Available data:
--- START ---
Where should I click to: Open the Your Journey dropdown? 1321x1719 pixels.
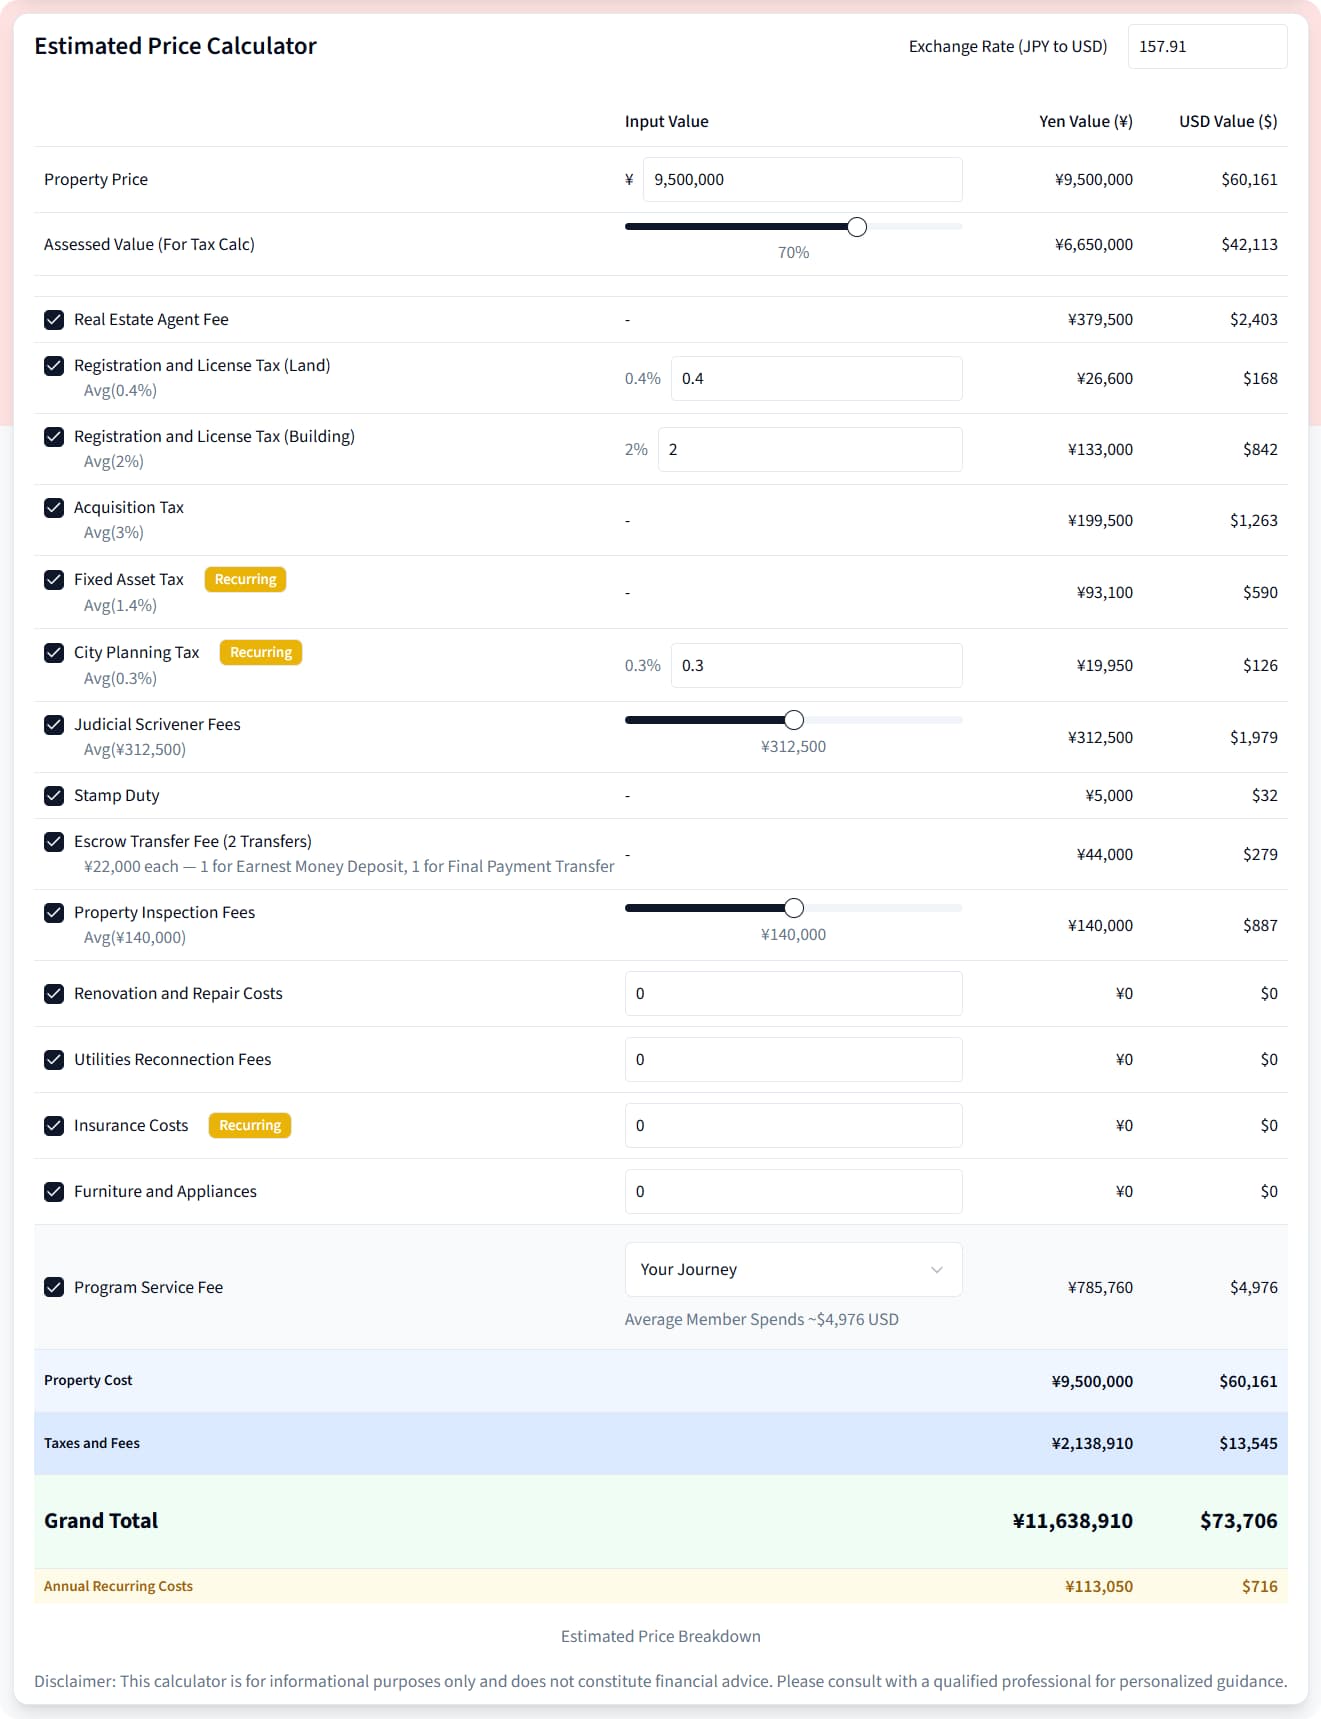(x=792, y=1270)
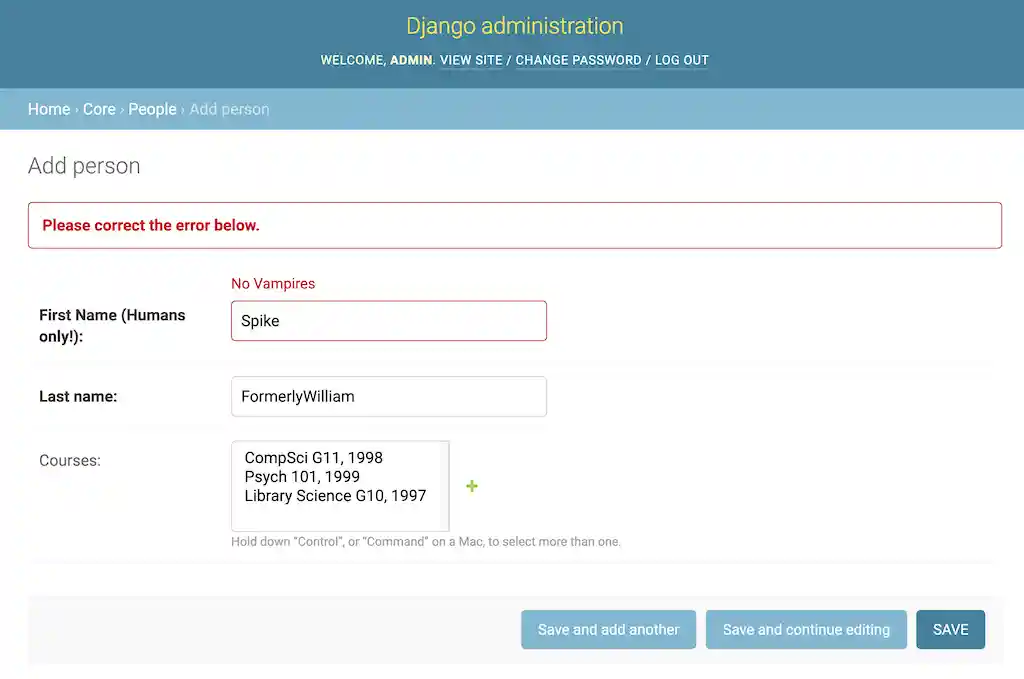This screenshot has width=1024, height=679.
Task: Go Home using the breadcrumb
Action: tap(48, 109)
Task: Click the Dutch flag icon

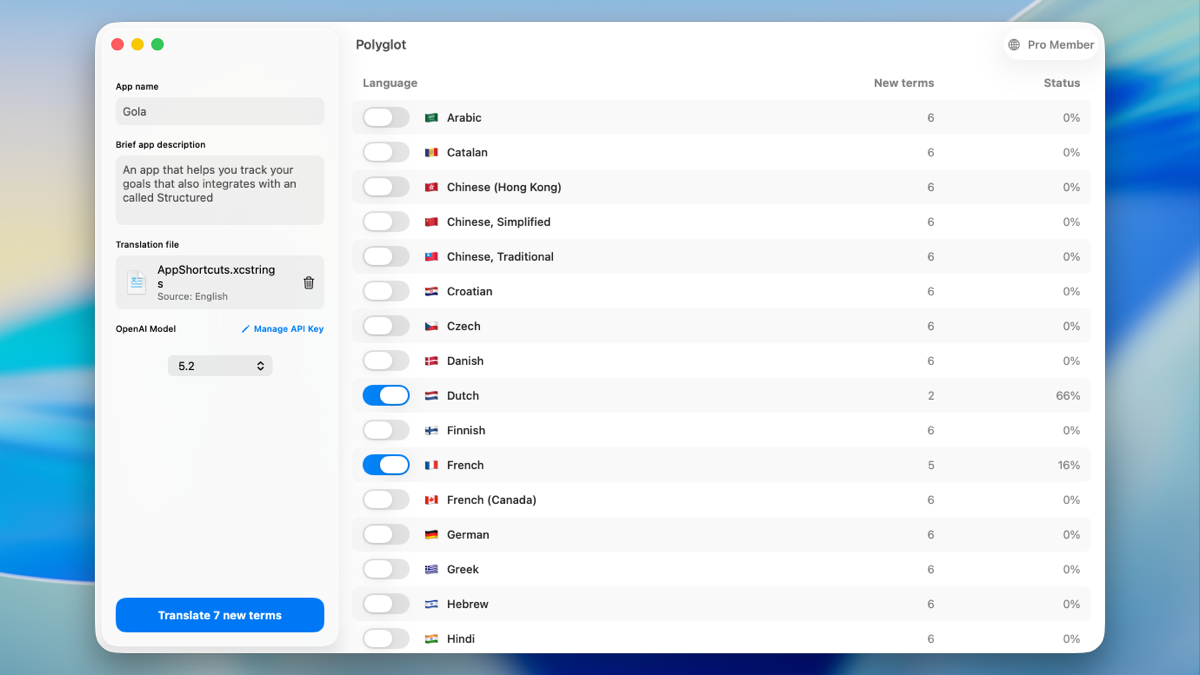Action: click(x=431, y=395)
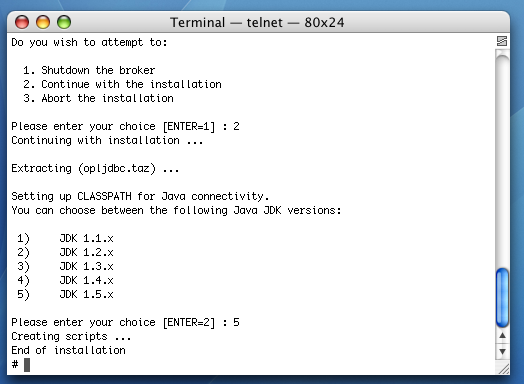Click the "Continue with the installation" option text
The width and height of the screenshot is (524, 384).
[x=131, y=84]
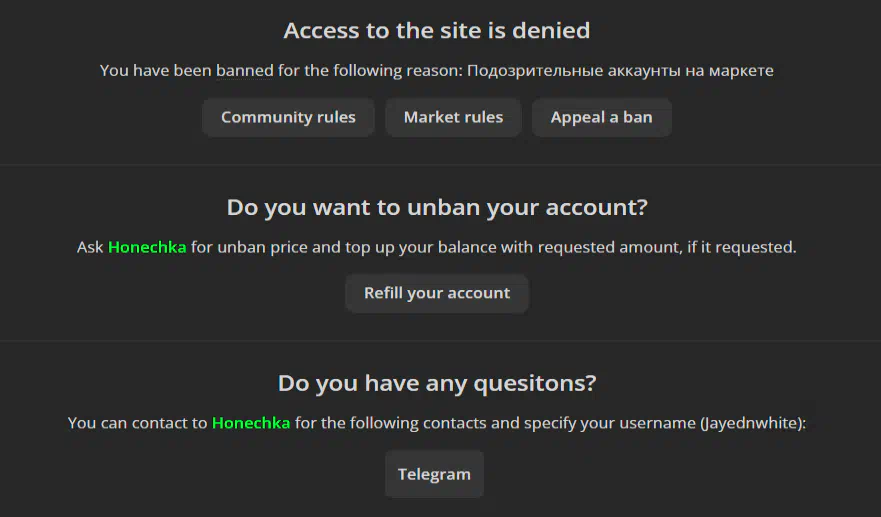The width and height of the screenshot is (881, 517).
Task: Click the Access to the site is denied heading
Action: [437, 30]
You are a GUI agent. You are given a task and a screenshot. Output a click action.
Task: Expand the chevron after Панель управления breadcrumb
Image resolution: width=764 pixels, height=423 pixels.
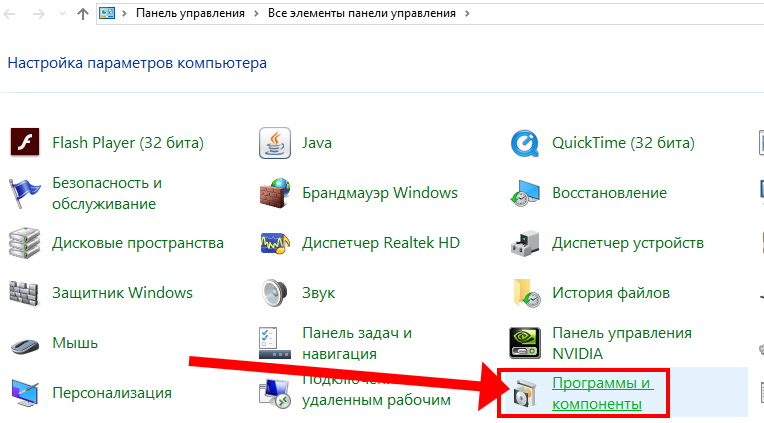point(257,14)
--- END ---
Your instructions: Transcribe exactly the portion of the material above that runs from the line containing "Task: Expand the" through its last line, omitting all pictures.

Response area:
Task: Expand the chevron after Панель управления breadcrumb
Image resolution: width=764 pixels, height=423 pixels.
point(257,14)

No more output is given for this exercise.